Hoping for a little snow, here in Alabama.  It doesn’t happen often, and is ALWAYS strange after a hot day.  Going to sleep was like Christmas Eve for my boys last night.  They were so excited about all of the possibilities for the new morning ahead:  hoping for snow, building Aunt Sally’s birthday cake, a birthday parade, and daddy coming home from a short trip.  I think I am just as excited as they are.

Lydia got to skip clinic this week.  Her infusion went well last week, but giving her an IV was VERY difficult.  Hopefully, she is just about done with infusions altogether.  Otherwise, I will ask (or be directed) to have an under the skin port put in.  Ports are so helpful and necessary for cancer therapy, but now that she is done, I am praying that it will not be necessary.

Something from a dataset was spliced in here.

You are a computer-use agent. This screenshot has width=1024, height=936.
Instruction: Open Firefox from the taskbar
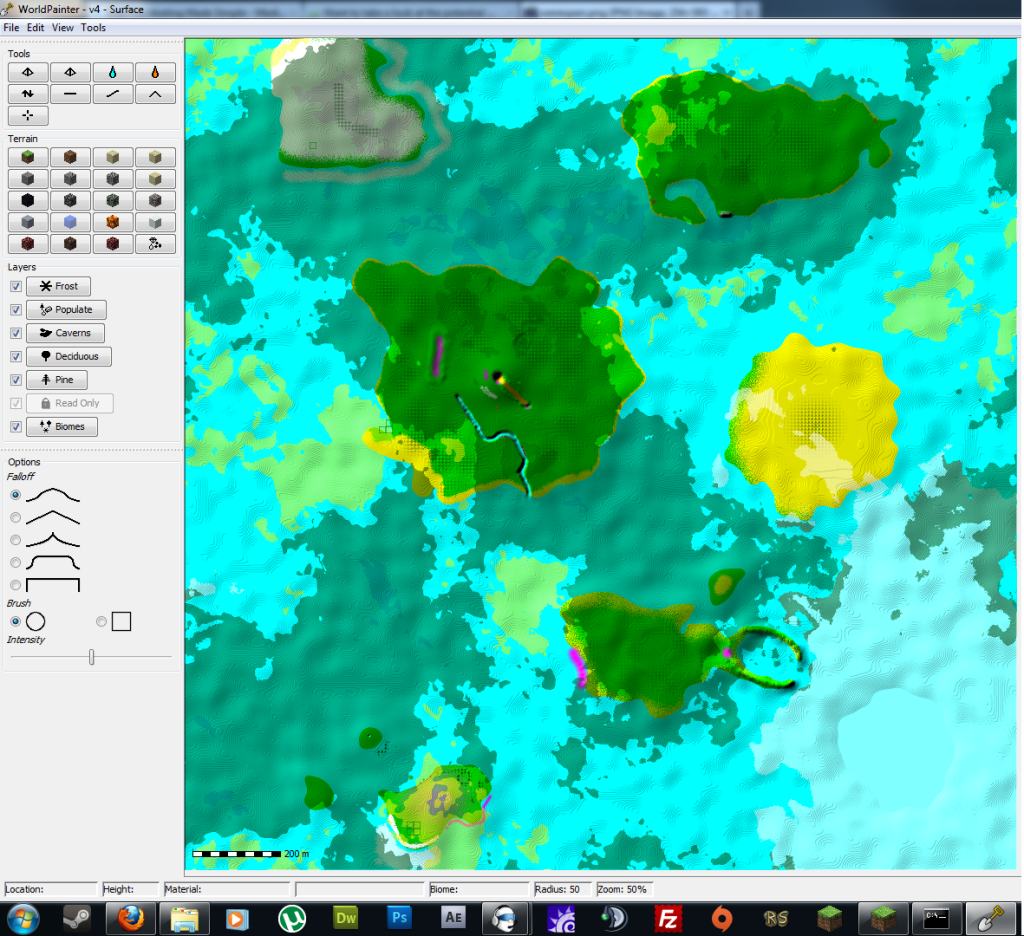click(x=128, y=918)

The fungal rash is now gone and her ear is doing better.  She has been cranky lately…wanting things she can’t play with and such.  I always wonder “is this a stage or is something wrong”.  She is cutting two more teeth.  That makes four total.  Her ability to stand up is getting better and she is scooting more and more.

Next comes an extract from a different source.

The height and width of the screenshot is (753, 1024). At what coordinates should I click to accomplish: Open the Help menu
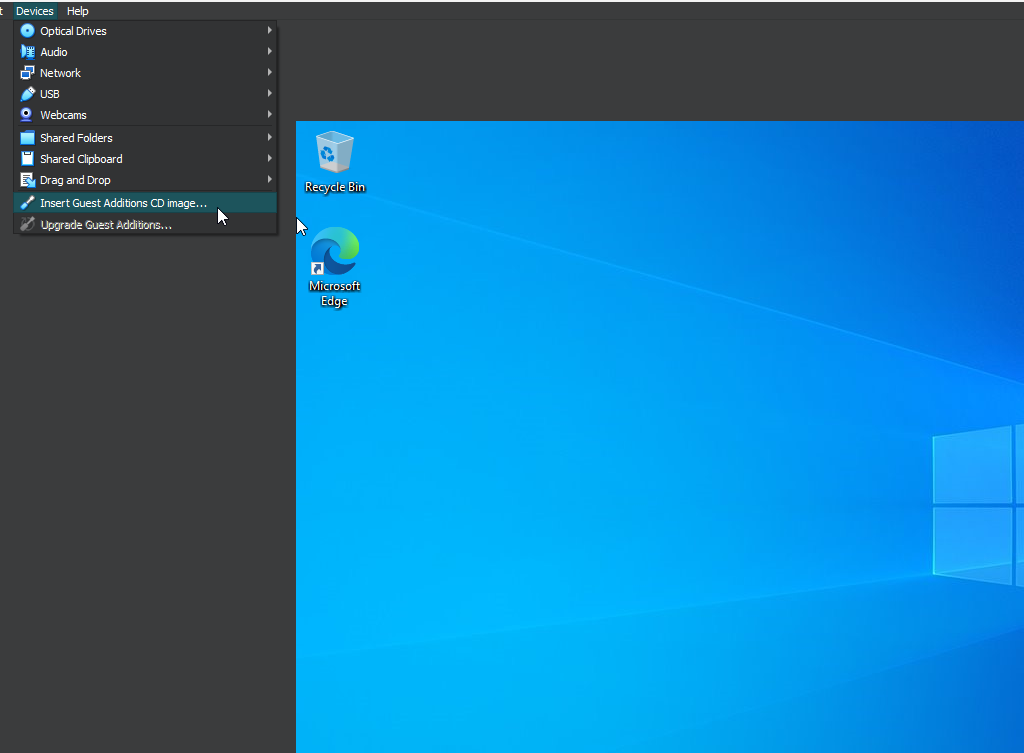pyautogui.click(x=78, y=11)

This evening, I took my boys to the grocery store and saw a familiar face, carting around her four year old son.  I spoke to her, and racked my brain trying to place her.  She is quite angelic in appearance.  Finally, I realized that she was one of our respiratory therapists during Lydia’s sick days.  When I made the connection, I felt like I was getting sucked out of a vacuum.  This particular person, is so gentle and loving, but I remembered things that I had forgotten.  It is good to be faced with our fears.  God has conquered them all.  I am thankful that this lady helped save my daughters life.